3. Another option is to follow this other tutorial. Would it work? A real CT scan of a cancerous lung looks like this , I'm not sure if the contrast between cancerous tissue and surroundings is strong enough to use this method.
Can you give me some feedback or some advice? I can't stress enough my lack of experience with Matlab, this is the first time ever I'm using it for a project but I''m trying my best. Thanks!!

Answers (1)

Image Analyst
Image Analyst on 27 May 2015
You forgot to attach your images.
CT images don't have color, unless the gray scale image has been pseudocolored but that's not what you deal with. If someone pseudocolored it then that means they already segmented it. So you're dealing with a gray scale image, and just forget everything anyone told you about using color.
There is no way you can subtract a CT slice of a healthy person from a cancer victim and have it find the cancer. Not sure if anyone told you that, but just put that out of your mind. The anatomy just won't line up.

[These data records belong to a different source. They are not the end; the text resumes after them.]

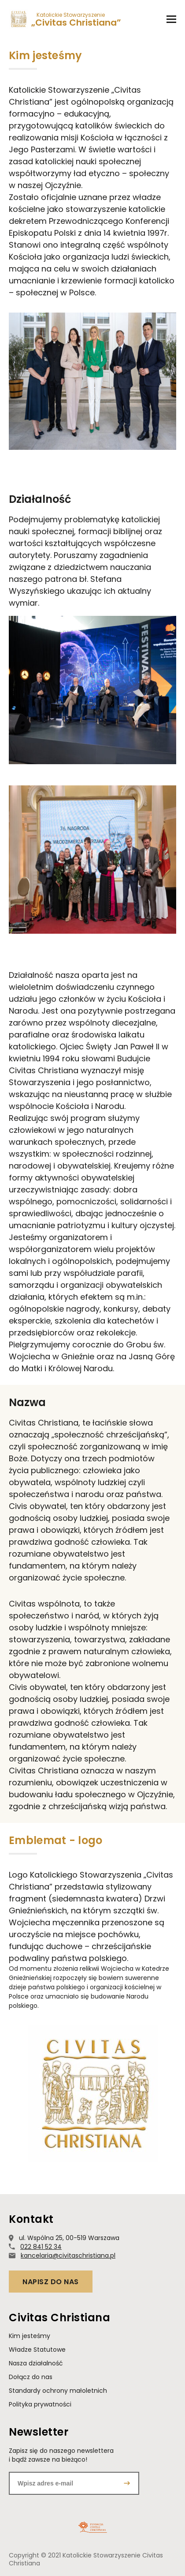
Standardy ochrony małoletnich (58, 2391)
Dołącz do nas (30, 2377)
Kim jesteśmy (29, 2336)
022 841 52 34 (41, 2246)
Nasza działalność (36, 2363)
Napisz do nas (50, 2282)
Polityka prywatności (40, 2404)
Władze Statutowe (37, 2350)
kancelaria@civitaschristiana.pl (68, 2255)
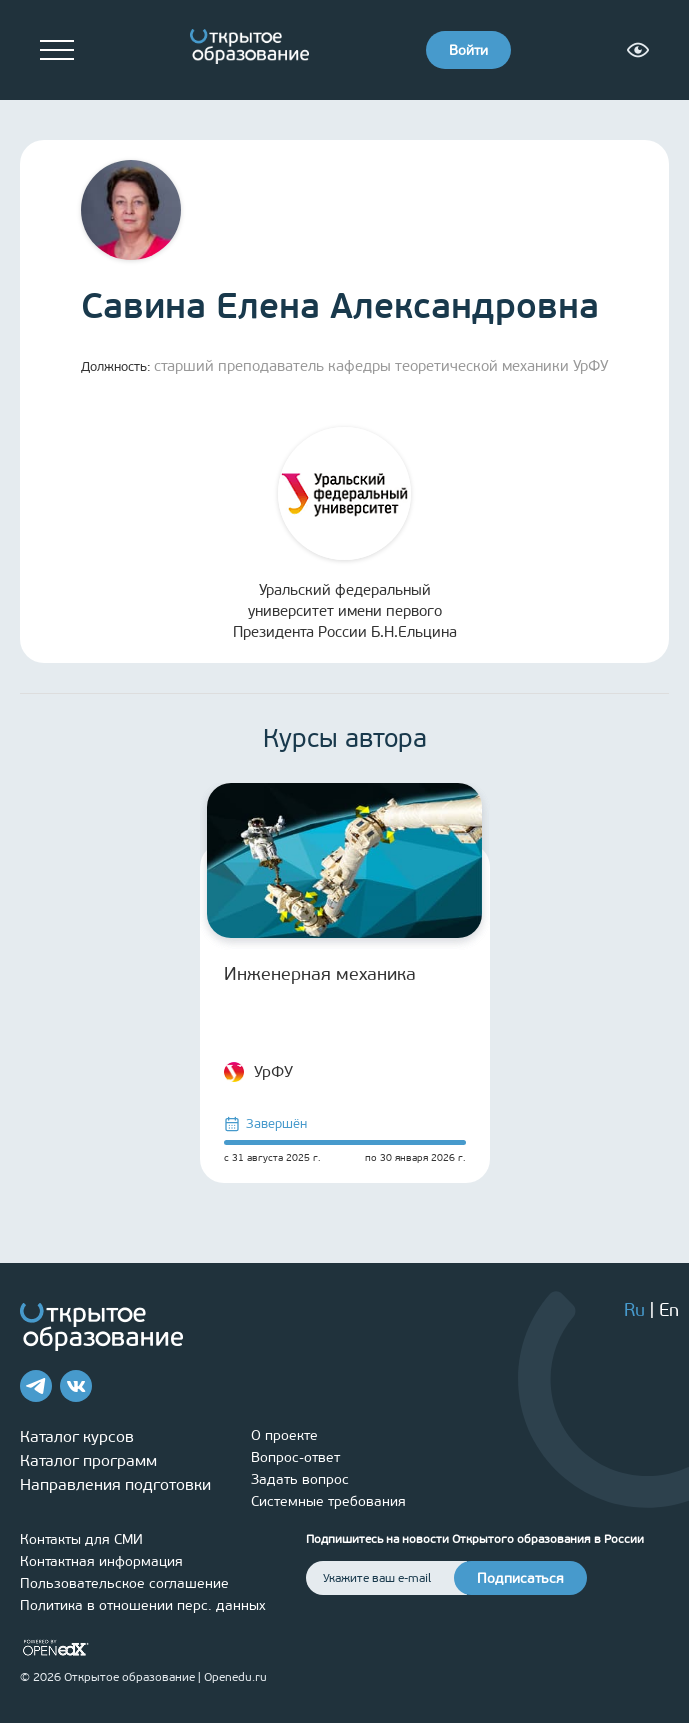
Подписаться (520, 1578)
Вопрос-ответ (295, 1457)
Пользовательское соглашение (124, 1583)
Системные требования (328, 1501)
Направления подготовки (115, 1484)
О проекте (284, 1435)
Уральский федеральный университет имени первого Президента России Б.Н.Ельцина (345, 534)
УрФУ (258, 1072)
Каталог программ (88, 1460)
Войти (468, 50)
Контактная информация (101, 1561)
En (669, 1310)
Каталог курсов (77, 1436)
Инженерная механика (320, 974)
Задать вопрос (300, 1479)
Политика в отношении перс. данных (143, 1605)
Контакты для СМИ (81, 1539)
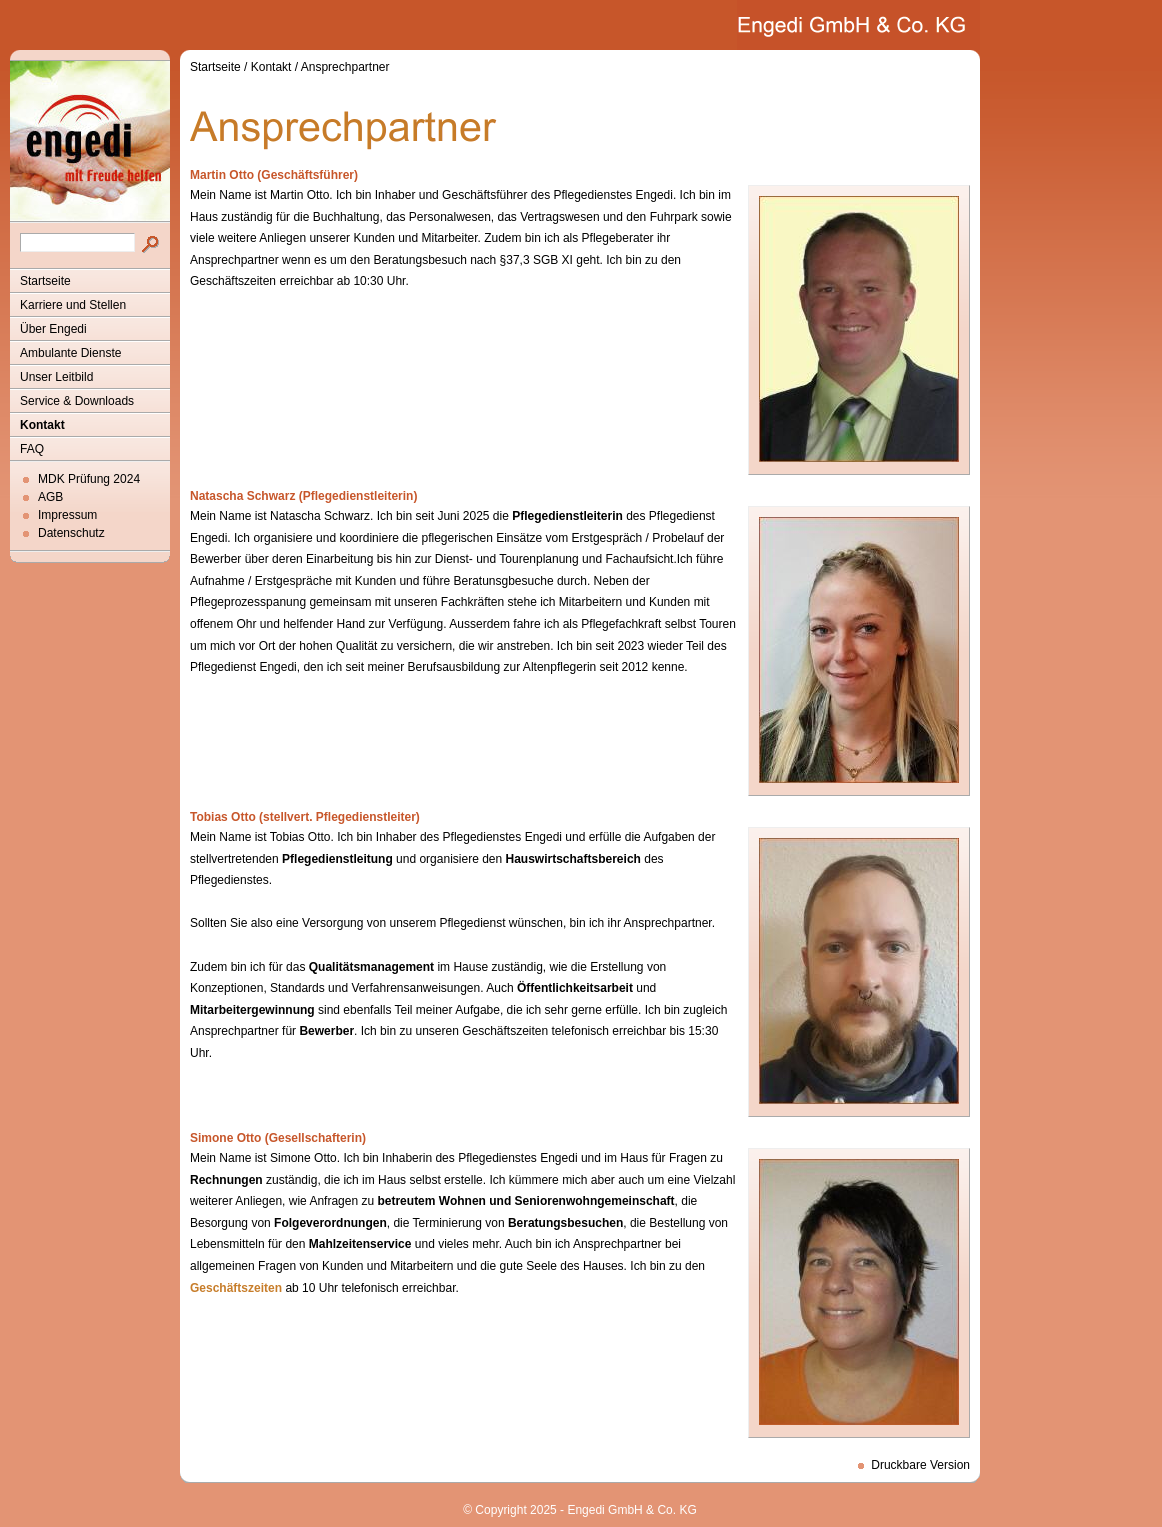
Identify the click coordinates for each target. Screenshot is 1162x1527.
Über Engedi (53, 329)
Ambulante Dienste (70, 353)
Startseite (45, 281)
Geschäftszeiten (236, 1288)
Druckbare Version (920, 1465)
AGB (50, 497)
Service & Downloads (77, 401)
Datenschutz (71, 533)
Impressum (67, 515)
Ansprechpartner (345, 67)
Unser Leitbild (56, 377)
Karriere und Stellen (73, 305)
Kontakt (42, 425)
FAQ (32, 449)
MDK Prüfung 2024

They've been working on this problem of tumor detection for 40 years and will still be working on it 40 years from now. Go here to browse the papers on it: http://www.visionbib.com/bibliography/contentsmedical.html#Medical%20Applications,%20CAT,%20MRI,%20Ultrasound,%20Heart%20Models,%20Brain%20Models Pick one and code it up. It's not going to be as simple as finding circular, high contrast regions. If you're just doing some homework problem or undergrad project with a plastic phantom, fine - do something fake but easy, but if you're a professor, or a grad student, or in a medical imaging company, that just won't be sufficient.
  2 Comments
Maira C
Maira C on 27 May 2015
Edited: Maira C on 27 May 2015
I doulecheked the images I intended to put and they have an hyperlink to imgur. Can you explain me what do you mean with this?
"There is no way you can subtract a CT slice of a healthy person from a cancer victim and have it find the cancer. Not sure if anyone told you that, but just put that out of your mind. The anatomy just won't line up."
Do you mean it's impossible to determine if a person has cancer or not by comparing their CT scans with those of a healthy person? If that's what you meant, I also realised that and that's why I'm trying to do an individual analysis.
I found this paper that is very similar to what I intend to do. The authors also partitioned the CT scan by image segmentation, and I guess my question is more along the lines of: which image segmentation method is the best for the situation I explained above?
I've been given this topic to write my undergraduate thesis, and I'm on the early stages of trying to figure out exactly what and how to do it. I'm not well aware of the limitations and challenges I may face with this topic, so thanks for the insight and your answer!
Image Analyst
Image Analyst on 28 May 2015
Not sure what you want explained. CT images are not color images. If you have one specific image that definitely is known to have a circular blob in it, then yes, you can find that. That is a lot easier than doing it in general for any arbitrary CT image.
If you have a tumor, then we cannot find your tumor by subtracting a CT slice of me, from your CT slice. This should be obvious and I think you know this now and edited the original question to get rid of mention of subtraction.
It looks like the paper authors used MATLAB. Ask them for their code.